A darker side to the Tories’ monitoring
As The Canary previously reported, the Investigatory Powers (IP) Act became law in November 2016. It allows the government to:
- Force internet service providers (ISPs) to store a record of our web browsing activity.
- Grant a long list of officials access to those records.
- Give the security services the ability to hack devices, while also legitimising their own collection of our data in bulk.
Executive Director of the Open Rights Group Jim Killock said at the time:
It is one of the most extreme surveillance laws ever passed in a democracy. The IP Act will have an impact that goes beyond the UK’s shores.

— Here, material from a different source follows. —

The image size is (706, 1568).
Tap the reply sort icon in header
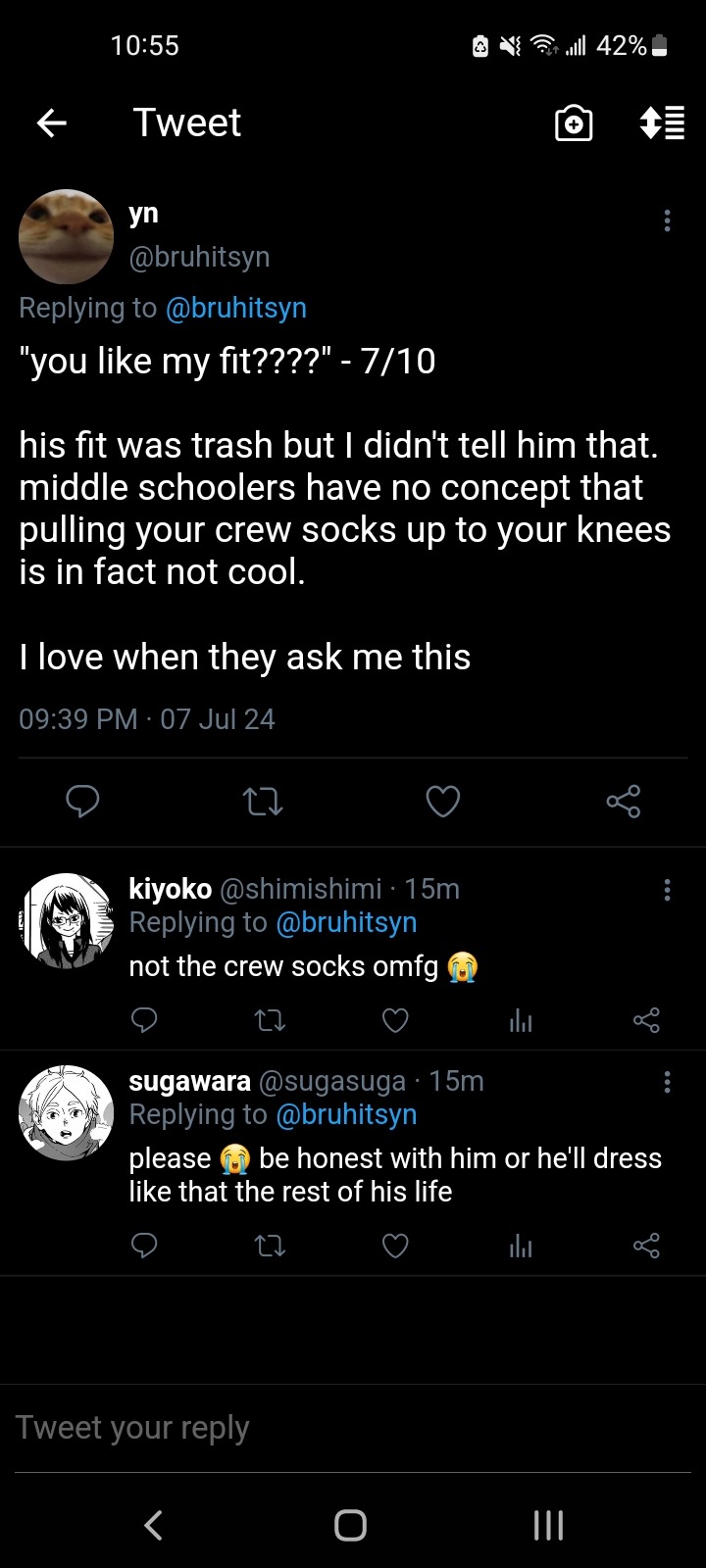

It is likely that other countries, including authoritarian regimes with poor human rights records, will use this law to justify their own intrusive surveillance powers.

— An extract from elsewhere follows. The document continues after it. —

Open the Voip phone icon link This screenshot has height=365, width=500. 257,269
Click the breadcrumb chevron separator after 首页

But while the Tories want to have unlimited access to the public’s data, they’re not so keen when the shoe is on the other foot. Because, as The Canary reported in August, Theresa May’s government withheld 986 documents from public scrutiny in 2016; more than double the number it kept secret in 2013. The files were due to be published under the 30-year release rule, but the Tories cited ‘national security concerns’ as a reason to keep them hidden.
Big Brother. Rebooted.
The media makes much, for example, of the nature of North Korea’s authoritarian, draconian state. But while the UK trumpets its own ‘democratic’ values, and enjoys spreading them around the world, a look closer to home shows we’re not so free as we may like to think. And if George Orwell were around to rewrite 1984, May’s Conservative government would probably be a good place for him to start.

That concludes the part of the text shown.